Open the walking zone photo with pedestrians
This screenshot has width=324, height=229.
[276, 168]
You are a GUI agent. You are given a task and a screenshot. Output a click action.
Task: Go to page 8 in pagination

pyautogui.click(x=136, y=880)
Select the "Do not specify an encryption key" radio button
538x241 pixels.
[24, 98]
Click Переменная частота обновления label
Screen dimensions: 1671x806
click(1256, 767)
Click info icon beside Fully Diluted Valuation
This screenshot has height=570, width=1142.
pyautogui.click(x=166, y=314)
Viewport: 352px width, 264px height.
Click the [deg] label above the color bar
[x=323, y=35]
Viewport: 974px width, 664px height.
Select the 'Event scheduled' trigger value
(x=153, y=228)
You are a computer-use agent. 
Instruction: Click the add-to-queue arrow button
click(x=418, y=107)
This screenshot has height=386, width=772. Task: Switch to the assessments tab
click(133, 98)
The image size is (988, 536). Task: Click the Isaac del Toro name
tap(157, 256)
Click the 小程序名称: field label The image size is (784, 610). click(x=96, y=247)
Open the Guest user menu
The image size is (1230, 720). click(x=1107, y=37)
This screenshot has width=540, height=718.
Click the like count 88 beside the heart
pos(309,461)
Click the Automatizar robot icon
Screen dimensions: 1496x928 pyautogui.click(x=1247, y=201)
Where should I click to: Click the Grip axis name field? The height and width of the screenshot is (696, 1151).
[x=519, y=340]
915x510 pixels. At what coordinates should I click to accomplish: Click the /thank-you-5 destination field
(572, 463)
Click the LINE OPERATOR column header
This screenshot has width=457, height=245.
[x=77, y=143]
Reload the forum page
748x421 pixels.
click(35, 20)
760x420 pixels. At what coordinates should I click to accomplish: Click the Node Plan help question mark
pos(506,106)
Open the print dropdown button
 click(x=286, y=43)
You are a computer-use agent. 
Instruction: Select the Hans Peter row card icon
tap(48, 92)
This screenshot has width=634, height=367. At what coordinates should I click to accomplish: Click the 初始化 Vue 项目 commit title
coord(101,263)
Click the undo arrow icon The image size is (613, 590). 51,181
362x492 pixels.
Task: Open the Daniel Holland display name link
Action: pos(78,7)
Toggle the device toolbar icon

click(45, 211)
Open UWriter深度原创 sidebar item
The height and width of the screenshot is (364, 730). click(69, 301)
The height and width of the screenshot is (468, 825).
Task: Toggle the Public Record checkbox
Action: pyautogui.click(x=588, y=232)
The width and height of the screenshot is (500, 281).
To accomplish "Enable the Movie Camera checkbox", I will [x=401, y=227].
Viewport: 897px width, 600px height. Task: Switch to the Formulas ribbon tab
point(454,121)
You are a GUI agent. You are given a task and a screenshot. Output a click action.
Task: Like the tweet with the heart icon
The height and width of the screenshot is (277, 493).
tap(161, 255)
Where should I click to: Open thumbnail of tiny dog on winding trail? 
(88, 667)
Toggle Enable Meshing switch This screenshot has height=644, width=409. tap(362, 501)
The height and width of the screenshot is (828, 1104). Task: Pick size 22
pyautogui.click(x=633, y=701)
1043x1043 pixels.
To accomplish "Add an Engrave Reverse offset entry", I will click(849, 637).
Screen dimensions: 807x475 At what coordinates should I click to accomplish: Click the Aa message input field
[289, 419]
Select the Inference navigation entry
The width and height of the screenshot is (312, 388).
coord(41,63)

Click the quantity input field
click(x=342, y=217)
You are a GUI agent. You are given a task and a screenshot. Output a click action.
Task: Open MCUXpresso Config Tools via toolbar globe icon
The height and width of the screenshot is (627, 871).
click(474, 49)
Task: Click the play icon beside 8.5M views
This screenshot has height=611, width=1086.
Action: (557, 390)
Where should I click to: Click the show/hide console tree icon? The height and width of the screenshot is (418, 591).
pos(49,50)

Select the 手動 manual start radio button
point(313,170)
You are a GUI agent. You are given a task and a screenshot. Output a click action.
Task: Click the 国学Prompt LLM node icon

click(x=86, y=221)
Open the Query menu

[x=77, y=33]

WHAT YOU HAVE TO DO. Exactly reproduce the line containing "The height and width of the screenshot is (627, 871)." and all lines after it in the material, stopping only at the end.

SOLUTION FOR THIS TASK.
The height and width of the screenshot is (627, 871).
click(474, 49)
Task: Click the play icon beside 8.5M views
This screenshot has height=611, width=1086.
Action: (557, 390)
Where should I click to: Click the show/hide console tree icon? The height and width of the screenshot is (418, 591).
pos(49,50)

Select the 手動 manual start radio button
point(313,170)
You are a GUI agent. You are given a task and a screenshot. Output a click action.
Task: Click the 国学Prompt LLM node icon

click(x=86, y=221)
Open the Query menu

[x=77, y=33]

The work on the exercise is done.